Guidelines on operating this collaborative wiki

  • This is really a scratch pad for now, please add your raw comments  above the formatted content line
  • You can add questions as comments to provide context


Goals

Development workflow 

  1. Continuous integration and test automation
    • Different individuals and organization can contribute  
    • Testing and automation
      • The community consists of individuals contributing to the project, a replicable testing infra which scales from laptops to large clusters is needed. (Example KVM based: https://github.com/bhaisaab/peppercorn)
      • Use CloudStack to build/run//test CloudStack in a nested environment (PoC Xen/KVM on KVM based ACS cluster 2 baremetal servers, 32GB RAM, 1Tb storage - http://yadav.website:8080/client)
      • Have a minimal HVM Linux testing template for testing user VMs and features such as reset password/ssh keys etc. (https://issues.apache.org/jira/browse/CLOUDSTACK-8038)
      • Improvement in Marvin or a new library (such as Edison was working on a  new test library)
      • Fix integration tests so they can run on an nested-virtualized environment described above, add more integration tests to increase coverage
      • Smoke Tests and Integration tests
        • Improve TravisCI, which can run smoke tests in about 20-30 mins per check-in: https://travis-ci.org/apache/cloudstack/builds and every person can have their own TravisCI running against their Github fork
        • Add more infra on Jenkins so it can do both smoke tests and integration tests
  2. Gating of commits
    1. how should the gate be guarded
    2. what are the conditions to guard for/against
  3. Overall commit workflow
    • Where is the bug fix made first?
      • Approach 1: All bug fixes go in master first and pulled into specific branches
      • Approach 2: Bug fix in release branch and then in master
    • Gerrit
      • Pros
      • Cons
        • Who will review a pending request (same issue as using Github or ReviewBoard)
        • Discuss - adopt a maintainer model where a maintain is supposed to review all review requests or contributions related to a component (similar to Linux)
        • Hard to implement for a community of individual contributors
    • Travis
      • Pros
      • Cons
        • It will not scale for one account (https://travis-ci.org/apache/cloudstack) due to several checkin being evaluated on all branches and every single commit 
        • TravisCI is scalable for the community because everyone can have their own TravisCI account, link to their Github fork and run several concurrent smoke tests with simulator in about 20 mins time.
    • Git hub 
      • Simple to use, everyone has probably already used it or know it
    • Code review
      • Simple workflow
      • Who will sign up for review?
    • Automation and testing 
    •  
    • Non committer workflow v/s Committer workflow
    1. Should this be consistent?
    2. Pull request v/s Reviewboard 
    • Commit Workflow ideas
      • Merge branches to master often, example 4.5 getting merged on master often
      • Favour branch merges over cherry-picks
      • A bugfix needs to be backported to all affected older branches
      • All feature work and bugfix work can be done in separate branches which need not be gated
      • Accept new feature if they have a good spec and 80+% test coverage

 


Put refined and formatted content below this line


 

Support  

As per our Releases guideline we support N-1 release for critical and security fixes. See the section Releases#SupportLifetimeofaRelease for more details Where  N is the current release being worked on and has not been officially released. If issues are found in prior release and they affect supported releases the fix should be ported in those release. It should certainly go in N and master.
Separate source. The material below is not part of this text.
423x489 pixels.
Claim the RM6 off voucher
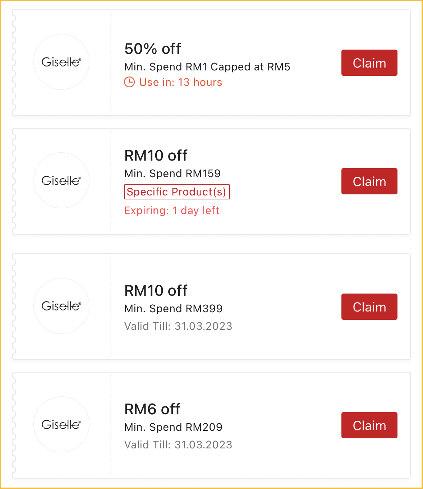[x=369, y=425]
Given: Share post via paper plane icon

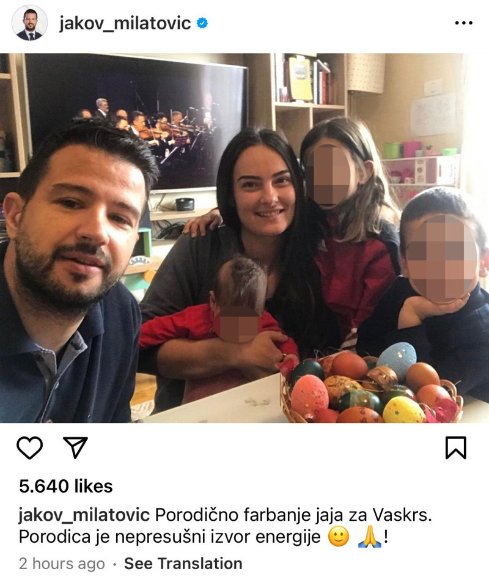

If someone wants to provide fixes for prior unsupported releases they can do so on their own choosing but they cannot expect back porting of fixes by community It is expected that they will monitor critical fixes in supported branches including security fixes. They are also expected to maintain the forward fixes into supported releases and maintain upgrade path.

Release Management 

  • JIRA
    • Lots of open unassigned issues
    • Auto assignment and rotation of responsibility ever major release 
      • Auto assignment is obligation for assignee and as such will not be endorsed by community and gives the impression of control
      • However we can define fine grained component / sub-component and volunteer maintainer list. People can add or remove their name as maintainer for specific components anytime.
      • We can set up filter for open issues and new issues which the maintainers can subscribe to.
    • Prune out older issues, if no one has picked up in a year. 
    • Components Deprecation Policy
      • If a component is not actively maintained and the community is not able to support it. It will be called out to be deprecated from the next active release and the notification sent to dev and user list.
        • Deprecation
          • Disable from UI and API
          • Open Item: When can we remove the deprecated component from source tree?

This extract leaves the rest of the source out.